Tutti si dissero soddisfatti del buon esito della caccia all’untore, laddove già prima di lui e anche dopo di lui, come, purtroppo, ho potuto avere modo di constatare personalmente, centinaia di altri vandali che non esito a definire – prendendo in prestito una parola tratta dal primo film della sagra di Fantozzi, che l’Onorevole Cavaliere Conte Diego Catellani, nel corso di una mitica partita di biliardo dall’esito imprevisto, conferì per ben trentotto volte al ragionier Ugo Fantozzi, magistralmente interpretato da Paolo Villaggio, prima che questi, in un raro momento di orgoglio, la restituisse al mittente, con i dovuti interessi, ribaltando il risultato che lo vedeva soccombente per 49 a 2 – “coglionazzi”, hanno fatto esattamente come lui, senza incorrere nel clamore della cronaca.

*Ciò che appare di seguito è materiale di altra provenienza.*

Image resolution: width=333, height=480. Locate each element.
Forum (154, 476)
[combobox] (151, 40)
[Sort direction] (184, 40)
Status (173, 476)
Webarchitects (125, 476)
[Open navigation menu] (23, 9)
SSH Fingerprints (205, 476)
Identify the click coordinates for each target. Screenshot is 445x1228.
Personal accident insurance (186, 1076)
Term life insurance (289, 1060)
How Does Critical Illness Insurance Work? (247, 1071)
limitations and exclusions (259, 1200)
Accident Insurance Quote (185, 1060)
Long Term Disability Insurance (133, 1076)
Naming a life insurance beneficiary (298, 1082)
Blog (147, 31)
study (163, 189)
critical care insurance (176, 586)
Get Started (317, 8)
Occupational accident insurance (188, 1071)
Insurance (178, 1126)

E scorrendo con gli occhi ed immortalando con la fotocamera l’infinita pletora di disegni e nomi incisi su centinaia di metri quadrati di dune fossili ho apostrofato in tal modo ognuno dei tantissimi autori incisi indelebilmente su quelle pareti naturali: da Jeff e Chuck, partiti dagli Stati Uniti per venire a scolpire qui da noi un improbabile E.T., ad un tal Teannis, di cui non è chiara la nazionalità, ai vari Ciccio, Cippi, Cate, Peppy, Noah, Sandy e chi più ne ha più ne metta, per giungere ai romantici L+F che, per immortalare il loro grande cuore, si sono dovuti arrampicare sul punto più alto della duna, essendo tutto il resto già esaurito: la data di questo ultimo graffito lascia stupiti: 21.8.2021, appena due settimane fa (ma non è l’unico datato 2021) quando la spiaggia di Penna Grossa era sicuramente un carnaio affollato da centinaia di bagnanti disseminati in ogni dove.

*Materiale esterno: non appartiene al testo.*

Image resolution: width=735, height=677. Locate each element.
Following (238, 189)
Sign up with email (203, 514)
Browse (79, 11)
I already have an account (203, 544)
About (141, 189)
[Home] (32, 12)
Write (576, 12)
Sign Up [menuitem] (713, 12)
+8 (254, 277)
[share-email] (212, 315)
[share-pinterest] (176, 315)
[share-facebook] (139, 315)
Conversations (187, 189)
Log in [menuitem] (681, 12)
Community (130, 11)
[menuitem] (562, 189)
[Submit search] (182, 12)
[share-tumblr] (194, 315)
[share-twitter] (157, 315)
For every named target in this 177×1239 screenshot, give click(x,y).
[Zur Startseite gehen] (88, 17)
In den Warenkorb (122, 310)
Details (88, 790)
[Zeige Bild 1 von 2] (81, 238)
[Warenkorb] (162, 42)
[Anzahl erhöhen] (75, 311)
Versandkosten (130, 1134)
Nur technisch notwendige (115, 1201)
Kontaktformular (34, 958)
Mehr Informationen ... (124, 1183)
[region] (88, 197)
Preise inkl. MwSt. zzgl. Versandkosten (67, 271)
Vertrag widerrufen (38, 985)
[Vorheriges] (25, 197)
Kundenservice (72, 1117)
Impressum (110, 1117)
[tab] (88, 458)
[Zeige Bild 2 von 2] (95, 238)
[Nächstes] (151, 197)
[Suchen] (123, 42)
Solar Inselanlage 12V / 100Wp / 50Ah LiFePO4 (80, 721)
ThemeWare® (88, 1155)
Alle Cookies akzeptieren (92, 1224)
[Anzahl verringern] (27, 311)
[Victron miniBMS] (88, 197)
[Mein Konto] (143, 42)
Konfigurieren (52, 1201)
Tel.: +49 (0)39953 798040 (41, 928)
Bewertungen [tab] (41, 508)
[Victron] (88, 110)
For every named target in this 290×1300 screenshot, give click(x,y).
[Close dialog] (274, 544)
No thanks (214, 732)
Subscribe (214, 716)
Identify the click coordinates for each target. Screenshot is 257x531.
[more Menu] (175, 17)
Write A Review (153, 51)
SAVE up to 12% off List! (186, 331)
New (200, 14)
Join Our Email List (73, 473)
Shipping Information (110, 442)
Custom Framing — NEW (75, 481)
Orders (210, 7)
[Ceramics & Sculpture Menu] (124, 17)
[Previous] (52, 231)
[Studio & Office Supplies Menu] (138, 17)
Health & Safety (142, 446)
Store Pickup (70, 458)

Ciò a dimostrazione che senza un adeguato controllo, un reale contingentamento di ingressi in area protetta e in mancanza di una cartellonistica adeguata che spieghi sia la peculiarità delle Dune fossili che il divieto di imbrattarle, ci saranno sempre idioti pronti a completare l’opera distruttiva iniziata da chi li ha preceduti e continuata da altri, senza alcuna soluzione di continuità: distruggere in pochi attimi ciò che la natura ha impiegato centomila anni per costruire, è un crimine che andrebbe punito con sanzioni beni maggiori di quelle attualmente previste dalla legge, specie in casi come questo in cui è impossibile, a differenza di quando si imbratta un’opera dell’uomo, porre rimedio al danno arrecato. Ed il fatto che i vandali ignorino o meno la specifica peculiarità del luogo deturpato non dovrebbe mai essere una esimente o una giustificazione se è vero, come è vero, che la legge non ammette ignoranza.

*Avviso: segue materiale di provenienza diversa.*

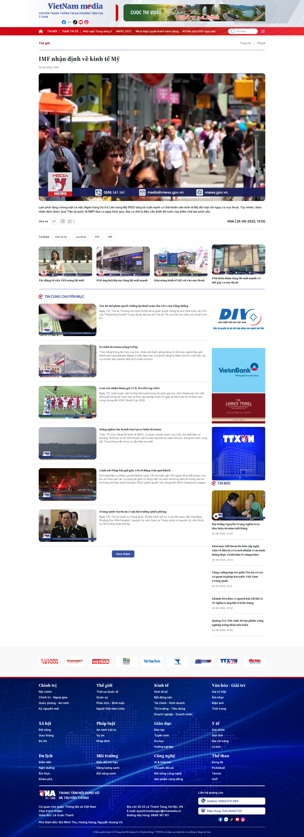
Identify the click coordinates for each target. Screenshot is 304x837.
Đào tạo (159, 729)
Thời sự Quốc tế (107, 691)
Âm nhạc (218, 697)
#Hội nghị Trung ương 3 (97, 31)
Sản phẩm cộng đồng (168, 779)
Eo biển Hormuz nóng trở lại (118, 347)
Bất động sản (163, 697)
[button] (237, 477)
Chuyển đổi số (164, 768)
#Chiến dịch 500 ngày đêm (199, 31)
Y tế (215, 723)
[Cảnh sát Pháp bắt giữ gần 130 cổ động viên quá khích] (67, 484)
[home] (41, 31)
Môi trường (107, 756)
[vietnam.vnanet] (75, 661)
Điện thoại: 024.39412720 (224, 811)
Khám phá (45, 779)
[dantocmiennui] (152, 661)
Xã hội (45, 723)
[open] (263, 31)
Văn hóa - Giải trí (228, 685)
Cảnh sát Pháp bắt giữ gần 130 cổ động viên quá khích (135, 470)
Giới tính (217, 735)
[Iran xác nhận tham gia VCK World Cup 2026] (67, 402)
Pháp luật (105, 723)
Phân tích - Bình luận (110, 703)
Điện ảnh (218, 703)
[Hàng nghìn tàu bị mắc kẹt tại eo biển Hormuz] (67, 443)
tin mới (223, 483)
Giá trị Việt (219, 691)
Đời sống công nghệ (168, 773)
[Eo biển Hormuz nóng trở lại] (67, 361)
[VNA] (64, 22)
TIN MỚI (52, 31)
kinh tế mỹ (61, 236)
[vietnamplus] (49, 661)
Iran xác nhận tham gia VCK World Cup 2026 (129, 388)
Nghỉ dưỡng (47, 768)
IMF (110, 236)
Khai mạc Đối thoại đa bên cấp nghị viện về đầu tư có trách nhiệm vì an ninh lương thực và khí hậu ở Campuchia (238, 550)
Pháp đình (103, 741)
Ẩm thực (44, 773)
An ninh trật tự (106, 729)
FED (97, 236)
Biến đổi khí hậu (107, 762)
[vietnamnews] (126, 661)
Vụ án (100, 735)
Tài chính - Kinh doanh (169, 703)
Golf (215, 779)
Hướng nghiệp (163, 746)
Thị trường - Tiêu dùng (169, 708)
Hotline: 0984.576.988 (222, 801)
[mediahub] (177, 661)
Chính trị (48, 685)
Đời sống (45, 729)
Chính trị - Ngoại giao (53, 697)
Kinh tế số (161, 691)
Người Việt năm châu (110, 708)
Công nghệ (164, 756)
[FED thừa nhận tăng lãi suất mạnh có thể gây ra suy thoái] (238, 259)
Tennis (216, 773)
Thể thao (220, 756)
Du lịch (46, 756)
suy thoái (81, 236)
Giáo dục (163, 723)
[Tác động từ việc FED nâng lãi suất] (65, 262)
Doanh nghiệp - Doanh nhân (173, 714)
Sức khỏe (218, 729)
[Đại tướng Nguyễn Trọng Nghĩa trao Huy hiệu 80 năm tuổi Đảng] (238, 505)
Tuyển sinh (161, 735)
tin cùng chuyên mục (64, 296)
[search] (231, 31)
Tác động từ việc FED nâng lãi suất (61, 280)
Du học (159, 741)
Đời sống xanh (106, 773)
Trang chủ (245, 43)
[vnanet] (203, 661)
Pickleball (218, 768)
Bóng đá (217, 762)
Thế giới (44, 43)
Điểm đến (45, 762)
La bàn (216, 746)
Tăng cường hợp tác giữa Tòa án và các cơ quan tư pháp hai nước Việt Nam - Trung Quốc (237, 576)
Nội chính (45, 691)
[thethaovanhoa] (254, 661)
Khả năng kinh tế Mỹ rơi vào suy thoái (179, 280)
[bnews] (101, 661)
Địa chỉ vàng (220, 741)
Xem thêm (123, 554)
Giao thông (46, 735)
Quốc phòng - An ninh (54, 703)
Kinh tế (161, 685)
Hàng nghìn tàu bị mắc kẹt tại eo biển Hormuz (130, 429)
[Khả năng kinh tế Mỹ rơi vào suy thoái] (181, 262)
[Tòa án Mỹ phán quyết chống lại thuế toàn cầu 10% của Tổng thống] (67, 320)
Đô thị (43, 741)
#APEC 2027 (123, 31)
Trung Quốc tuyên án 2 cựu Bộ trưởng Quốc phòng (132, 511)
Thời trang (219, 708)
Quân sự (102, 697)
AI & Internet (162, 762)
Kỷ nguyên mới (49, 708)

Esaurito lo scopo principale della mia passeggiata mi riavvio, con passo più spedito, sulla via del ritorno, variando parzialmente itinerario per percorrere gli stretti e suggestivi sentieri posti fra le dune costiere e la macchia mediterranea e godermi gli improvvisi ed imprevisti affacci sul mare.
Percorrendo nel tratto finale, la stradina asfaltata evitata all’andata, ho avuto modo di fare una breve sosta, a meno di un chilometro dall’abitato di Specchiolla, dinanzi ad una curiosa costruzione rurale, che avevo appena intravisto dal mare, edificata in pietre a secco, che vagamente ricorda i trulli di Alberobello. Si tratta di una cappella munita di diverse guglie coniche, con incastonate nella facciata alcune state votive della Vergine Maria e di San Pio: sicuramente un modo originale per testimoniare la propria devozione, da parte dei proprietari di quel terreno posto ai margini della strada che hanno utilizzato in maniera proficua il pietrame tratto dal loro stesso fondo.
E’ facile immaginare che nei periodi di massima affluenza turistica siano molti i villeggianti che si fermano un attimo in preghiera e in meditazione o semplicemente per farsi un selfie, dinanzi a questa molto particolare cappella prima di attraversare la strada per recarsi in spiaggia.
Faccio appena in tempo a risalire in auto per tornare in città che, dapprima qualche gocciolina e, poi, un forte scroscio di pioggia, mi ricorda che l’autunno non è lontano.